I can’t. And everyone is coming. And this thing is happening. And I’m sure it will be FINE – but you get forced into all this nonsense – like worrying about having the dancing outside, in the grass (I am NOT spending MORE money on a dance floor) – or inside, on the delicate hardwood floors of the historic home. So I have to keep telling people – PLEASE don’t wear high heels . . . and hope for the best either way.
And I got all this bright colorful crepe paper to decorate outside – but I’m afraid it will make the historic ranch look tacky.
Everything is super blinged out – and over-the-top because I had all these fun visions when we first started out.

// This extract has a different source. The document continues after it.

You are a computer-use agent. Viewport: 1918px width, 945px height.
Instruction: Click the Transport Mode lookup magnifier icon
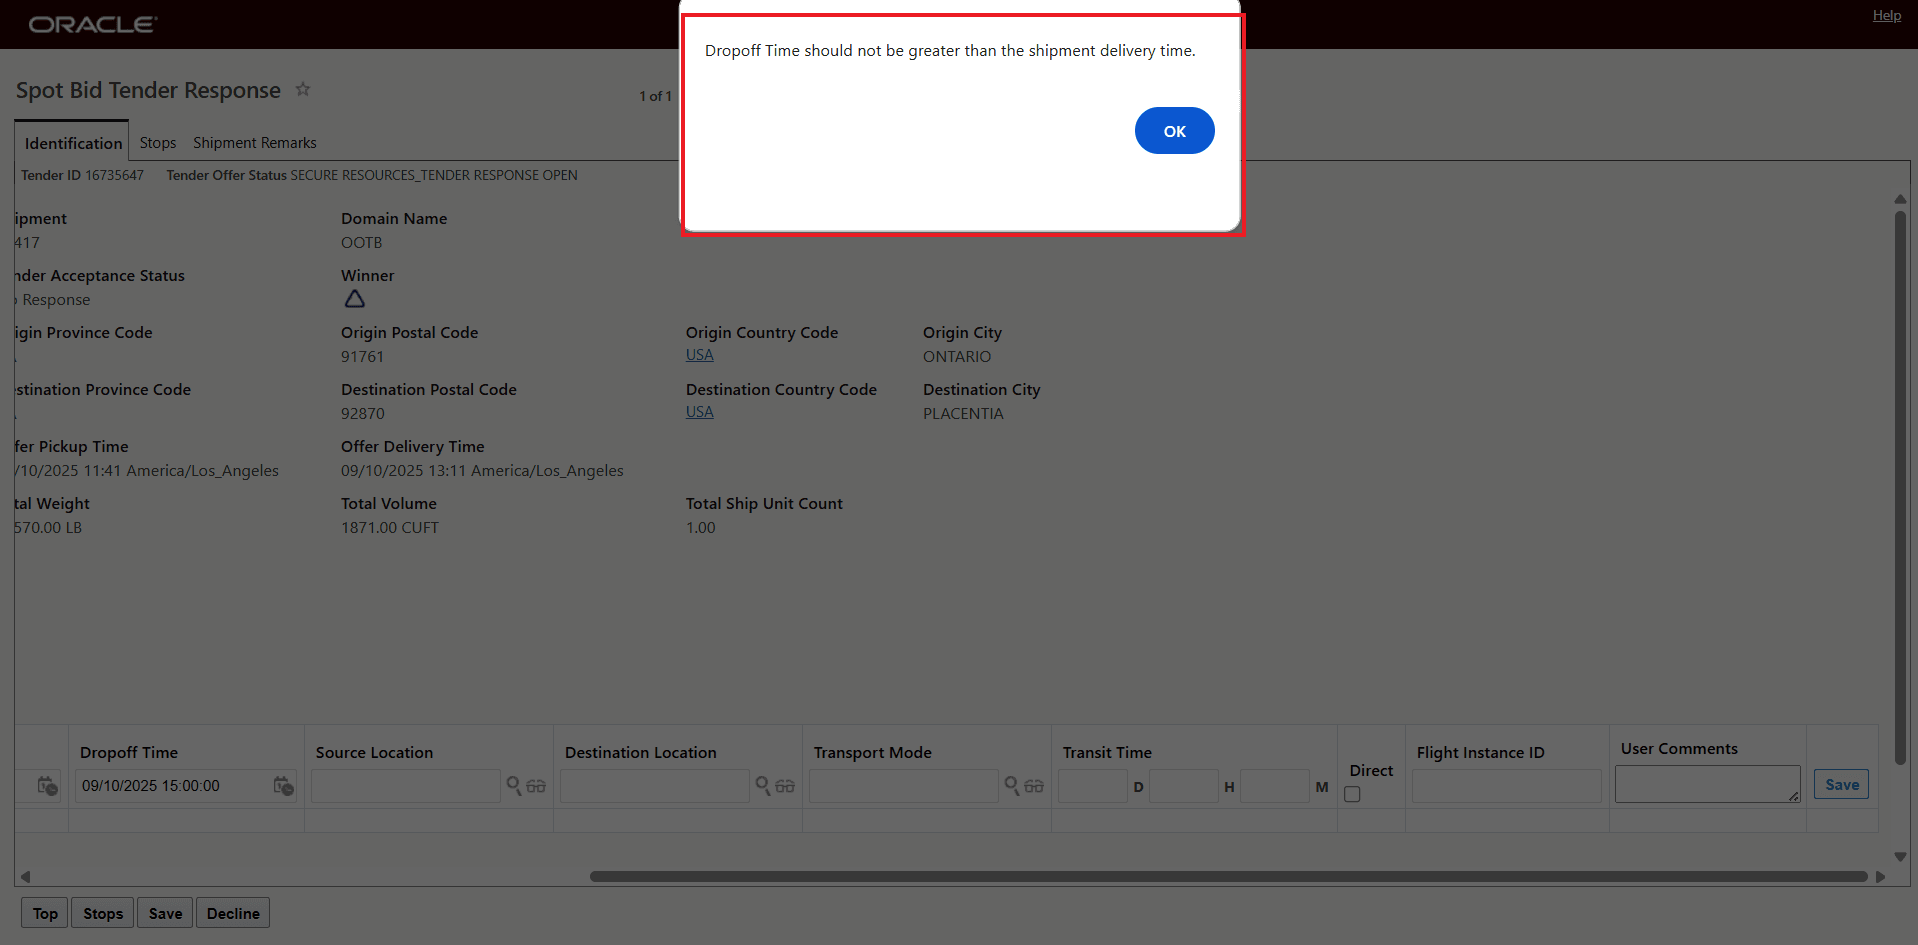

And it SOUNDED fun – but the reality of it all – just is starting to feel like a circus instead of a simple union.
It feels gaudy and tacky – instead of simple and meaningful.
I just wish I had had an editor.
Or SOMEONE to stop me from getting myself into this in the first place (and dragging my amazing, sweet Fiance into it too.)
I keep trying to stop flipping out.
It’s gonna be fine.
But yes – I’m definitely second-guessing it all.
I committed us to a big wedding, and now wish we had eloped.
I committed us to spending way more than we initially talked about spending. (We’re not going into debt or anything – and at first it didn’t seem like a crazy amount – but now it feels crazy).
I committed myself to a theme that is VERY difficult to do well and follow through on.
I love our expensive venue – but now it’s proving somewhat impractical as a space due to the aforementioned dancing issue.
I mean – there is very little I am not second-guessing right now.
So all I can do is breathe – cut back on the gaudiness here and there – and then try to just go with it.
But at this point – I just want to get it over with so I can just wake up with my partner and go on with our normal lives.
I seriously just want to get it over with.
I’m BARELY excited at all.
Anyway – it does help to know I’m not crazy and not alone in the madness.
I’m just mad at myself for not having the foresight to see that this would be so hard.